The use of Tax Increment Financing to aid in expenses associated with
redevelopment of the property located at 408 E. 2nd Street from a vacant lot to a
three unit apartment building. The use of Tax Increment Financing is an integral
part of the development plan and necessary to make this project affordable. The
project will result in developing a piece of property that has been vacant since 2005
into three new apartment units. A structural fire damaged the house that was on the
property in 2004; the CRA acquired the property and removed the damaged
structure in 2005. The addition of the residential units is consistent with B-3 Heavy
Business District and the neighborhood. The additional units are needed to meet
the goals of the 2014 Housing Study. This also adds units near Railside consistent
with the plans to increase housing opportunities in the area. This project as
proposed would not be possible without the use of TIF.

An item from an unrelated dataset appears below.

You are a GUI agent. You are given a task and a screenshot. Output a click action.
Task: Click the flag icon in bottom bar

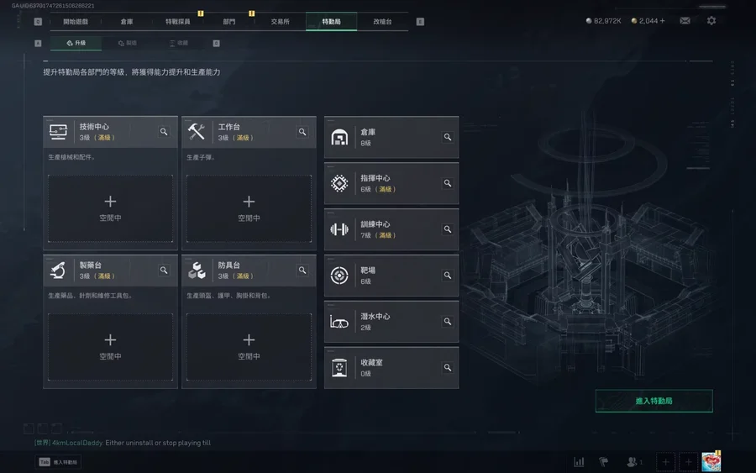tap(603, 462)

Weinrich Developments Inc. has made an offer to purchase the property from the CRA
with the plan to build 3 apartments. Their offer is contingent on the approval of TIF. The
property is currently vacant. The developer is responsible for and has provided evidence
that they can secure adequate debt-financing to cover the costs associated with this
project. The Grand Island Community Redevelopment Authority (CRA) intends to
pledge the ad valorem taxes generated for up to 15 years for a period beginning January
1, 2020 towards the allowable costs and associated financing for the renovation of this
building.
TAX INCREMENT FINANCING TO PAY FOR THE REHABILITATION OF THE
PROPERTY WILL COME FROM THE FOLLOWING REAL PROPERTY:
Property Description (the “Redevelopment Project Area”)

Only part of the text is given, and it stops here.